Look how very similar this puzzle is to yesterday's puzzle, in which Pone needed a Dozen Points, and we had to find the most DEFENSIVE pegging hand! I can assure you that I did not collaborate with mrob2199 about having this puzzle of mine appear on the day following his very similar puzzle, but if we did conspire and attempt to do this, we could not have planned it better!

This puzzle is essentially asking, "Did you believe what we learned with yesterday's puzzle?" Because even if you got that discard wrong, you should be able to use what you learned from that puzzle to help solve this one. Holding onto "Touching" Cards in such a Relative Position can be dangerous; retaining a RUN, lethal! Newsflash: Today's Pegging Battle is a matter of even more URGENCY, and allowing just a single point could cost us this game!

Let's once again therefore ignore our own points for both the Hand and Crib, and try to find the most DEFENSIVE pegging hand. Also, we should notice how very similar this most defensive hand of Keep (A 4 8 J) is to yesterday's most defensive hand. We're basically swapping out Queen for a Jack, PERIOD!

Thus, let's Toss (2 3) and prepare to DEFEND. Just a quick note about POINTS, for those who have concerns: Toss (2 3) produces an Average Crib Value of Seven Points for the Dealer! This, along with the One Point that Dealer ALWAYS will peg, means that we shall likely only need Two Points in our Hand to "cover" the required distance of Ten Points. And we have that AND MORE over 93% of the time, after all but Three Cuts (999), or essentially a 9 Card that is NOT a Club Suit. Trust those numbers!

After the 6 of Hearts Cut, we now must focus less on how that does or does not help our own Hand and Crib, and more importantly, how it will affect Pone's chances to go out and WIN with First Hand Show.

During the pegging for example, if Pone begins to reveal a hand that will reach Hole 121 with certainty, we want to then shift from DEFENSIVE pegging into full OFFENSIVE mode. But until that occurs, we should defend!

If Pone leads an Ace, we could play our 8 Card or our Jack. I think I prefer the Jack, but Pone could have retained a Jack just to attempt to get Nobs, and Pone would have six cards (444, JJJ) that can score. Still, if we played our 8 Card, now Pone has seven cards (6666, 888) that can score.

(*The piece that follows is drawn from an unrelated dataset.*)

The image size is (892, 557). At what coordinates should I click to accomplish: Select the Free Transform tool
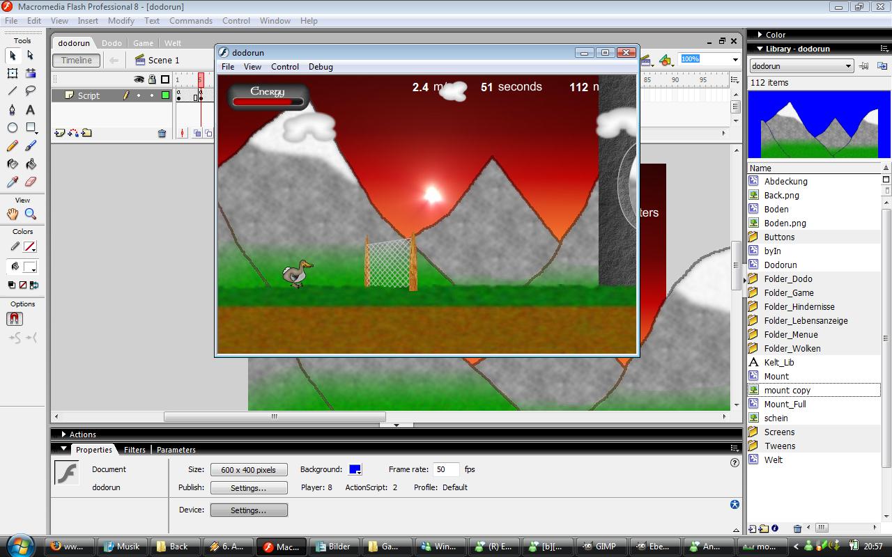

If Pone leads a Deuce or Trey or 4 Card, I like a Jack as a reply; remember, we did Toss (2 3) in our Crib, so this affects the odds of Pone having these high-bias cards. After a Trey or 4 Card Lead, we could also play our 8 Card as a reply.

If Pone leads a 4 Card, do we risk PAIRING it? Unless we have a PAIR of 4 Cards (and we don't), it's too risky to PAIR the Lead Card. Pone will be MOST opportunistic during the lead, and so if Pone does hold a PAIR, the Lead Card is when we should logically expect to see it!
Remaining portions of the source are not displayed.